Looks like we wont need to do any TMP, I tried out this:

Code: [Select]

// wrapped enum
#define WRAP_ENUM( Name, ... ) \
struct Name { \
enum Enum { __VA_ARGS__ }; \
Name( Enum val ) : value( val ) {} \
operator int() { return value; } \
private: \
Enum value; \
};

and it compiles on VC and it gives us just what we want!  
I see no reason why it shouldn't work with gcc, if so... I think we can move on to lumping it in with STRINGY_ENUM  

Edit:
I should clarify what I'm after, in particular the above is not type-safe, but that doesn't bother me personally.
Also, it doesn't give a warning for missing cases, personally this doesn't particularly bother me either, as if the intent is to cover all cases, then you should default: throw runtime_error("Class::Func() passed unknown value");
The things I was going for:
1. Forced Scoping.  So that the names are appropriately scoped and we can drop the prefix on values.
2. Otherwise behave just like a regular enum.
3. Be as lightweight as possible, so that all the excess code should get optimised out of existence.

[silnarm]

Ok... I've been busy.

I've integrated the (modified) WRAP_ENUM and STRINGY_ENUM.

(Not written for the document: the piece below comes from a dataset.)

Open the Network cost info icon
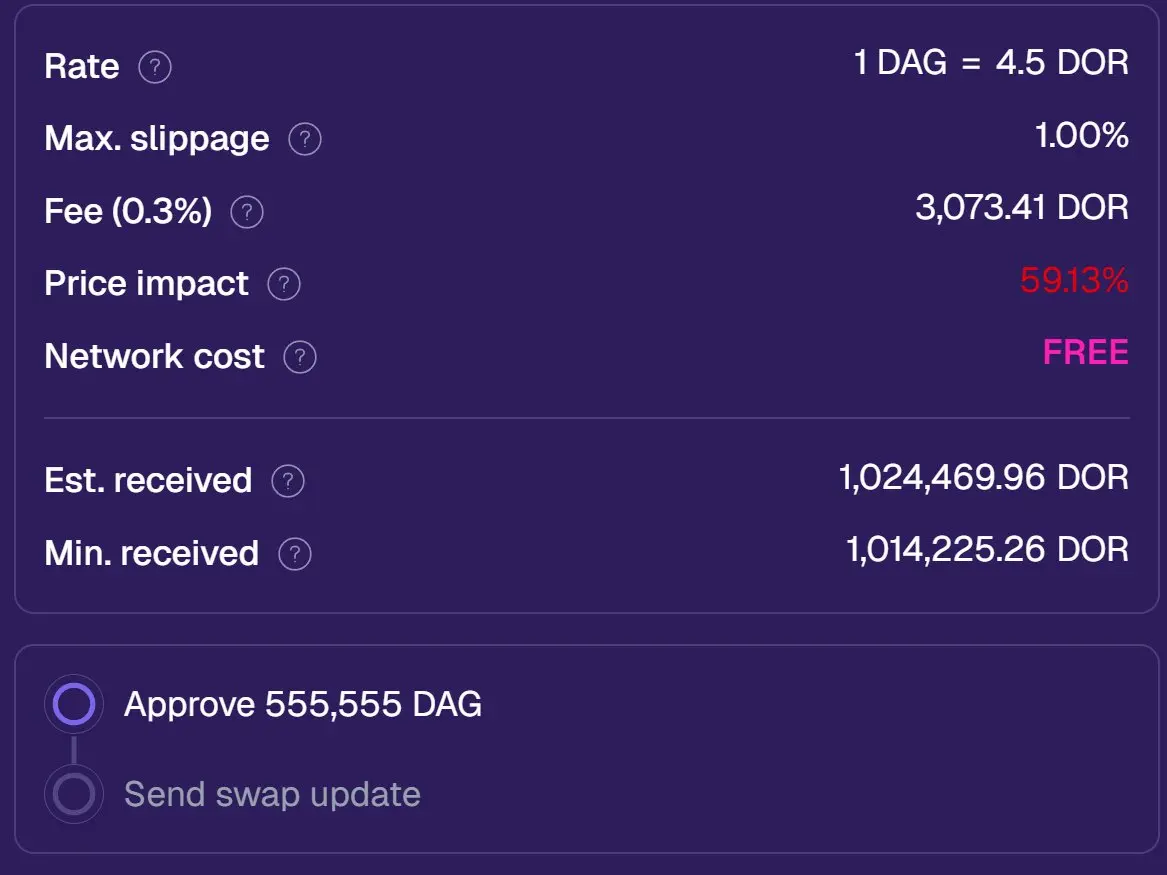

We have type safety, and we can match a string and get an enum back

Code: [Select]

#define ENUMERATED_TYPE(Name,...)                       \
    struct Name {                                       \
        enum Enum { __VA_ARGS__, COUNT };               \
        Name(Enum val) : value(val) {}                  \
        operator Enum() { return value; }               \
    private:                                            \
        Enum value;                                     \
    };                                                  \
    STRINGY_ENUM_NAMES(Name, Name::COUNT, __VA_ARGS__);
The only difference to the WRAP_ENUMM is no int conversion operator, I'm only supplying a conversion operator to the actual enum (Enum).  That gives us type safety, and Enum is public anyway, so if you really need to cast to/from an int you can still do so, with Name::Enum.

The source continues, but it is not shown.